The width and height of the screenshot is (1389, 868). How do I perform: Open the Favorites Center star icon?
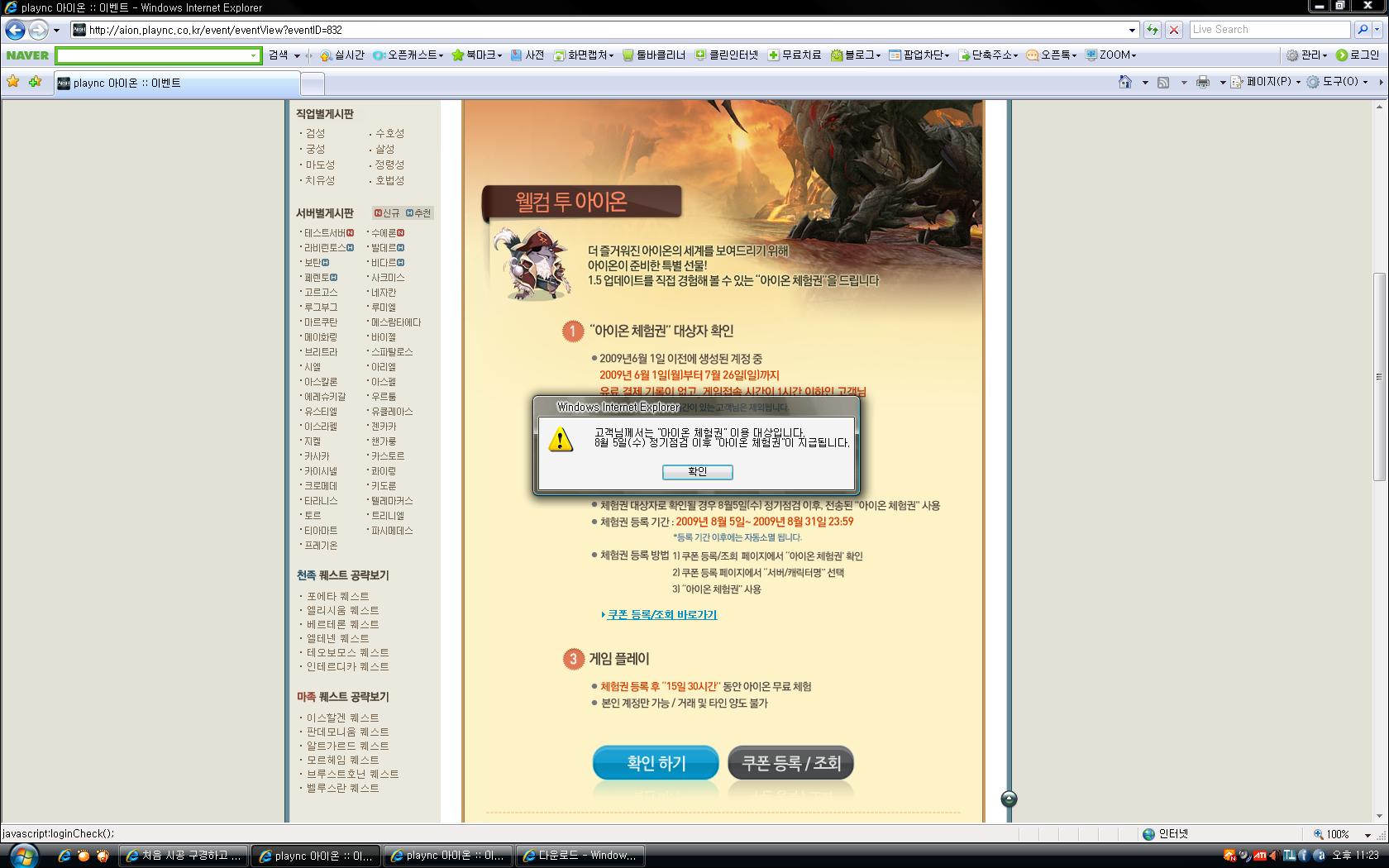[13, 82]
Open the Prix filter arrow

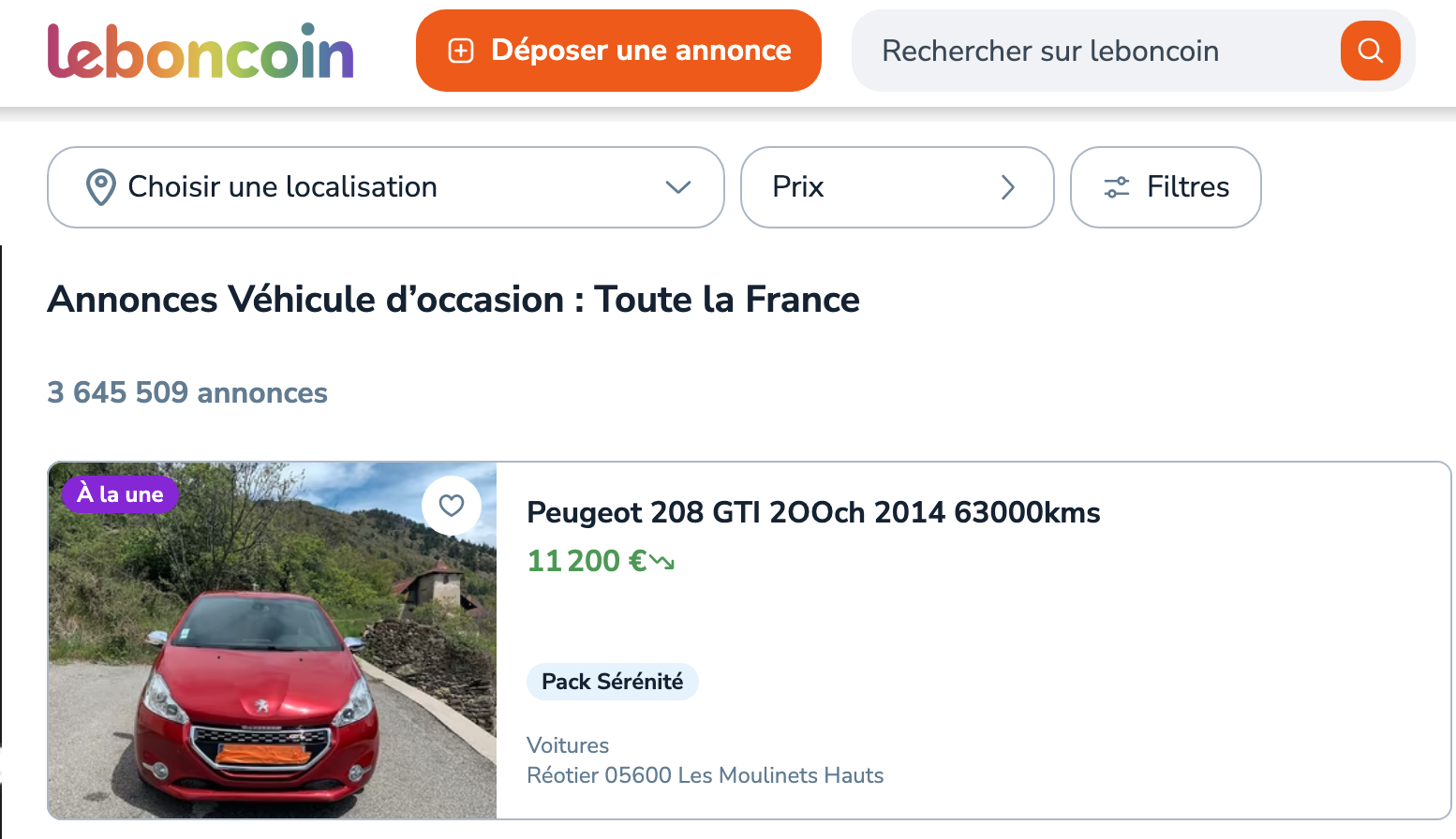pos(1008,187)
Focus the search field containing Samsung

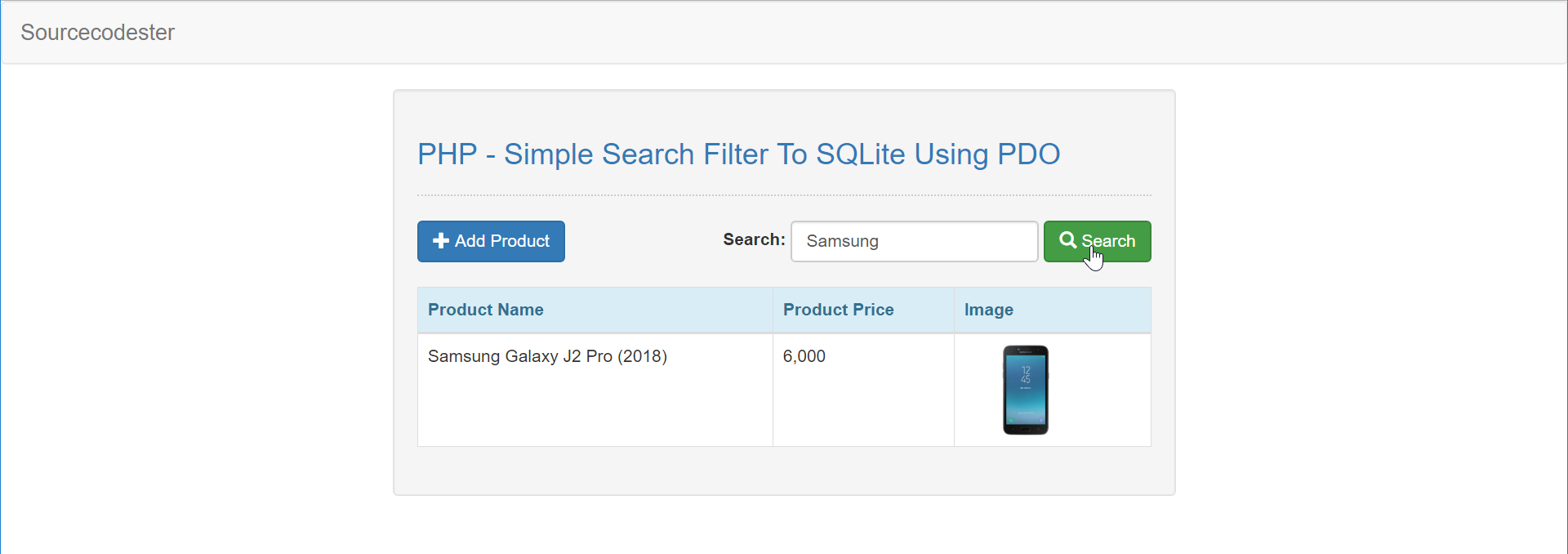[915, 241]
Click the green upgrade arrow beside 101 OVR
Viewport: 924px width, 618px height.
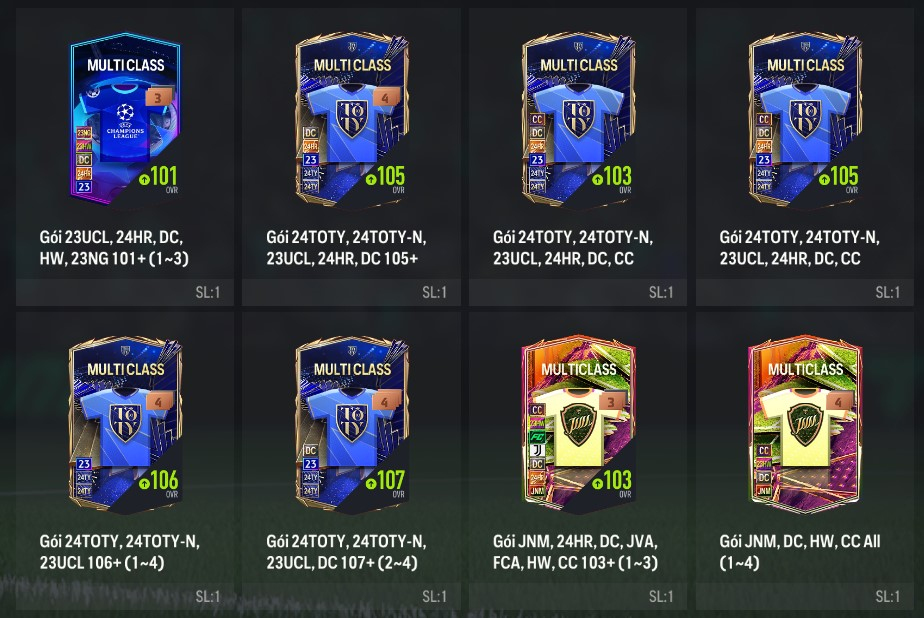144,179
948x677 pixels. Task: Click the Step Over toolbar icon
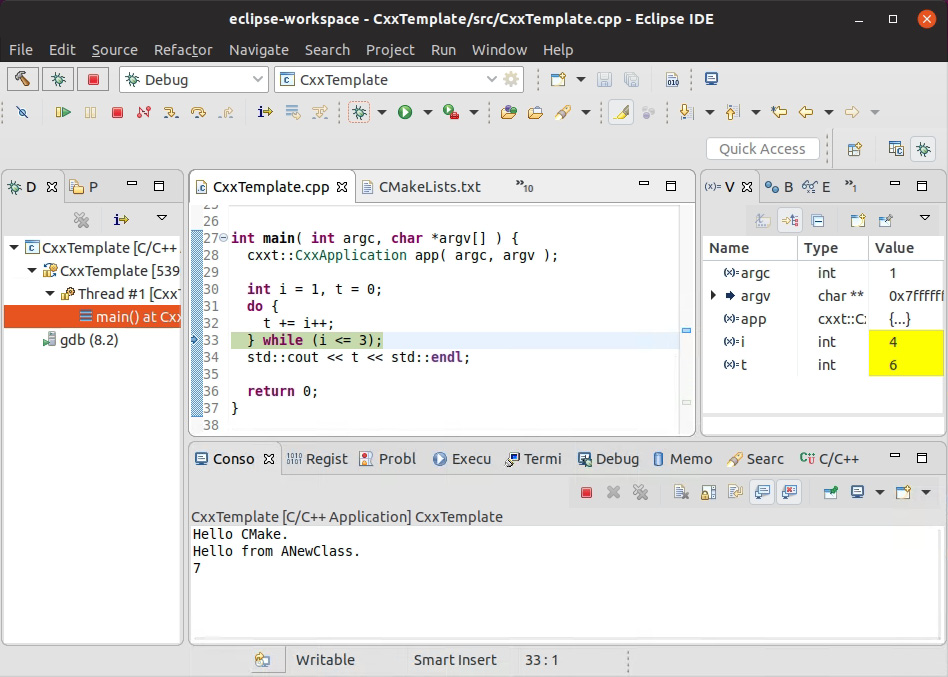pyautogui.click(x=198, y=112)
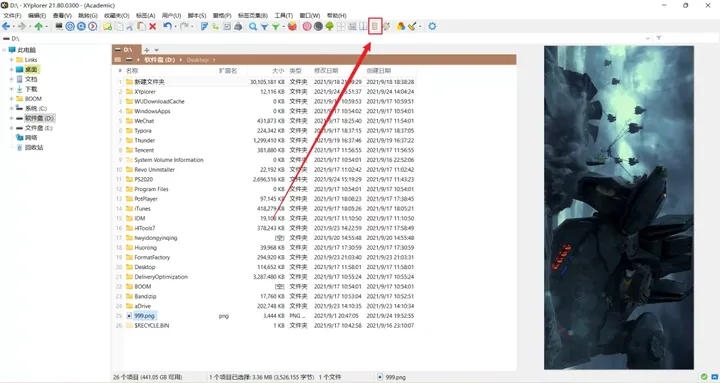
============================================================
- _Aim of the exercise_: Please return the listing above exactly and leave every picture out.

- _Result_:
The width and height of the screenshot is (1389, 868). How do I perform: Open the Favorites Center star icon?
[13, 82]
Open the Prix filter arrow

pos(1008,187)
Focus the search field containing Samsung

[915, 241]
Click the green upgrade arrow beside 101 OVR
Viewport: 924px width, 618px height.
144,179
948x677 pixels. Task: Click the Step Over toolbar icon
pyautogui.click(x=198, y=112)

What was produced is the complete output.